One difference is in Rule 7012, which requires responsive pleadings to admit or deny whether the adversary action is “core or non-core.” The appeal process also differs and depending on the circuit, cases may be sent to a U.S. District Court or a Bankruptcy Appellate Panel.
Some cases are being developed in debtors’ bankruptcy proceedings even before an adversary proceeding is filed. One debtor’s counsel recently used a 2004 examination of a creditor’s attorney in the hope of uncovering a cause of action before ever filing an adversary complaint. There’s a big difference between a deposition and a 2004 exam, which is also known to be a “fishing expedition.”
Expect Decisions from Other Circuits in 2015
Crawford is an Eleventh Circuit decision, but it has obtained traction outside that circuit. A U.S. District Court in the Southern District of Indiana denied a motion to dismiss an FDCPA claim founded on a proof of claim filed on out-of-statute debt, saying it was persuaded by Crawford. That case has been stayed while the defendant seeks an interlocutory appeal from the Seventh Circuit.
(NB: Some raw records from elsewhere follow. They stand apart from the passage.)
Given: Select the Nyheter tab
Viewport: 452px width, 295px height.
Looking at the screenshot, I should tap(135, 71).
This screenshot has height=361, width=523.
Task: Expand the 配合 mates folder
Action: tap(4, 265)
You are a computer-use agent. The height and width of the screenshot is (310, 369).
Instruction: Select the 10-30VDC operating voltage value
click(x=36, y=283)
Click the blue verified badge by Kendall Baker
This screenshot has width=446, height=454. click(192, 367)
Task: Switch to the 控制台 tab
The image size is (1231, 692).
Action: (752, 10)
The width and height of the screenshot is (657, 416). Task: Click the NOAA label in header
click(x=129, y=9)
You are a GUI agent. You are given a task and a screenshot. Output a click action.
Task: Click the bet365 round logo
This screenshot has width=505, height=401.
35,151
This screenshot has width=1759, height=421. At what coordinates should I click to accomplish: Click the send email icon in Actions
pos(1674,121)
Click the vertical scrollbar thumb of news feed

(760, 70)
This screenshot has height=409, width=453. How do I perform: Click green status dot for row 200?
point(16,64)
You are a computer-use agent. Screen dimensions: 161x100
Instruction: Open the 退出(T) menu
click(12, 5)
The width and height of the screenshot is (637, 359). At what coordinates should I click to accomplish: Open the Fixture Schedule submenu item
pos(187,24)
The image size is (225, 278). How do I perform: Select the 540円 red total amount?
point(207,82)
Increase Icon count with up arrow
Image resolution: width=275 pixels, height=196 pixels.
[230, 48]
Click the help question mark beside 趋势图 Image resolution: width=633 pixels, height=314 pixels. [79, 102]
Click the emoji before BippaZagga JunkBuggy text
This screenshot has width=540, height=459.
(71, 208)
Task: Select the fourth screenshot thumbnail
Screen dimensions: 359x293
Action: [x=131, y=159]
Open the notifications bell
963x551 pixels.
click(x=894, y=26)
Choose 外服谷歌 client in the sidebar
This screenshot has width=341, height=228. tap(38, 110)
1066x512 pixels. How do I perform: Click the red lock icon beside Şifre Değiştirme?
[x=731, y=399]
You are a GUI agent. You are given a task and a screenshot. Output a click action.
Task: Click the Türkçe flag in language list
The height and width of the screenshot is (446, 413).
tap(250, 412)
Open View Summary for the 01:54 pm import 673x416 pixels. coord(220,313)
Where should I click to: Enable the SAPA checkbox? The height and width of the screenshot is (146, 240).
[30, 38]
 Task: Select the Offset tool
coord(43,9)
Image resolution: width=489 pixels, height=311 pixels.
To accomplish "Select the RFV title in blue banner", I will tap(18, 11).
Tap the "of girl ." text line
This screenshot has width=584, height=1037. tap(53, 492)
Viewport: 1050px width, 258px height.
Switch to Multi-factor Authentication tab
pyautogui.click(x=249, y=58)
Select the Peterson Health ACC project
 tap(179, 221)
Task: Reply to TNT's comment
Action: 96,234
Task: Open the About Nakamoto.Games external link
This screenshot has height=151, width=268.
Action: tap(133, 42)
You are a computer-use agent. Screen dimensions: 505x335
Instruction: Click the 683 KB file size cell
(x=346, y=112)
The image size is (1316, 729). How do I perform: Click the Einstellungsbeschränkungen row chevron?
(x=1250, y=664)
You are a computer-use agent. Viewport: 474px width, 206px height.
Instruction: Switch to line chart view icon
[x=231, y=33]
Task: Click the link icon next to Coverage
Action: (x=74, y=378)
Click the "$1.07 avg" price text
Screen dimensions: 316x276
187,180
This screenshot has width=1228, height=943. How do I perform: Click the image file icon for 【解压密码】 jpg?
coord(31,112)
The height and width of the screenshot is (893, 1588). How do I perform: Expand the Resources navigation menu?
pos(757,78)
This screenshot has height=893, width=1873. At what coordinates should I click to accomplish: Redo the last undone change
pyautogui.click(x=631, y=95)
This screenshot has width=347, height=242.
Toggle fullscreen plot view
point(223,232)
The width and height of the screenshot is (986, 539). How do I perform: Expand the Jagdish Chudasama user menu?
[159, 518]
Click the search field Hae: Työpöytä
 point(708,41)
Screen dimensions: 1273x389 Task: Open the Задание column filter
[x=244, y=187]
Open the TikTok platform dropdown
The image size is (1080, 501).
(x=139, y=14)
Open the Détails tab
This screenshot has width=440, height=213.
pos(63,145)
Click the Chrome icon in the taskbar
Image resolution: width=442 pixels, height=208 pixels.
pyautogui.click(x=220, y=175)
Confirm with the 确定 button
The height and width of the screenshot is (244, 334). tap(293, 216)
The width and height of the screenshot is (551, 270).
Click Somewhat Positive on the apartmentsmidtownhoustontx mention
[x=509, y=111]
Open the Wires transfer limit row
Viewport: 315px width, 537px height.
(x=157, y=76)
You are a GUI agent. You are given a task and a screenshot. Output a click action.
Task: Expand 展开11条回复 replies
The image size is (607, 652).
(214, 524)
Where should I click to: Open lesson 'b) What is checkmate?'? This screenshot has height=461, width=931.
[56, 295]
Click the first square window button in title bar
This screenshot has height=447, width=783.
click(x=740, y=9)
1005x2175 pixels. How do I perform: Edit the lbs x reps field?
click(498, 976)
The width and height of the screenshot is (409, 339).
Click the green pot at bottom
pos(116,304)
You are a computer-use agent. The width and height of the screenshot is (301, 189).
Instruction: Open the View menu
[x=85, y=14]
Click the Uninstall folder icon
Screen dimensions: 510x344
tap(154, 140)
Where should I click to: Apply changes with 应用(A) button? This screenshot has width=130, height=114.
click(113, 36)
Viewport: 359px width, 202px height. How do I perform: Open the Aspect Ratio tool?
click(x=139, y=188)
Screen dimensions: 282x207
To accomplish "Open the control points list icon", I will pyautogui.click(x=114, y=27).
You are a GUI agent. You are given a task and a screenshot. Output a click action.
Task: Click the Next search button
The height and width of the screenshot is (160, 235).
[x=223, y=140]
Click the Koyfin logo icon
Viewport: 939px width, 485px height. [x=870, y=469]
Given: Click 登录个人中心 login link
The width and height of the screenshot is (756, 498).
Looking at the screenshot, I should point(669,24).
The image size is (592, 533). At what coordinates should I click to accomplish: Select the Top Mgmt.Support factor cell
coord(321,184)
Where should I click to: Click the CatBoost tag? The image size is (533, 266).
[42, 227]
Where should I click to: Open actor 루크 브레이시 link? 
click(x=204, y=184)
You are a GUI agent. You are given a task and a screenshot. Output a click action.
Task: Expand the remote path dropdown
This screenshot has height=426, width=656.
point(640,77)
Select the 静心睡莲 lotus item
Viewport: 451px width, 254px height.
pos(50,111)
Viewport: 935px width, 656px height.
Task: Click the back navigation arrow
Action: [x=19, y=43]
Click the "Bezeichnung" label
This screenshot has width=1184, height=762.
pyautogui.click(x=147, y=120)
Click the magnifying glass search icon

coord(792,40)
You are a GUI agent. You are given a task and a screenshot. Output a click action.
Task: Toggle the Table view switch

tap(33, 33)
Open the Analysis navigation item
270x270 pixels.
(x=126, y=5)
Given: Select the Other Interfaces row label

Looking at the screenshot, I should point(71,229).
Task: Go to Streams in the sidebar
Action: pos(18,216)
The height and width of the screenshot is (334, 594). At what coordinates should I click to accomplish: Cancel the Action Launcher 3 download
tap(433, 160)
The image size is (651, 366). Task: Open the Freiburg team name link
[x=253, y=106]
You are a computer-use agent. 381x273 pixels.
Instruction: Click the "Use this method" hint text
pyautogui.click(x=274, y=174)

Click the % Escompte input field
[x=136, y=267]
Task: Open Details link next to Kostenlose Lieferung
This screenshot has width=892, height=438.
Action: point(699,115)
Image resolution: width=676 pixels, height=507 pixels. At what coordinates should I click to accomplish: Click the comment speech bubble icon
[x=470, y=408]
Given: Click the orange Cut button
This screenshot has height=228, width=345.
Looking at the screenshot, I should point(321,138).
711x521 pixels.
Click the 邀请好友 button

With filings picking up in other circuits, expect more appeals to be taken. The reason is simple — there’s a sizable body of federal law that either expressly holds, or can be interpreted as supporting, that the conduct does not violate the FDCPA.
Twelve years ago, the Ninth Circuit Court of Appeals in Walls v. Wells Fargo, rejected an FDCPA claim where the bankruptcy code “provides its own remedy” for alleged bankruptcy code violations. That decision limits, if not nullifies, Crawford-type claims in the Ninth Circuit. The Second Circuit’s 2010 decision in Simmons v. Roundup, affirming dismissal of an FDCPA claim based on a proof of claim, should have the same limiting effect on Crawford-type claims there. But that still leaves plenty of other places for Crawford claims to be made.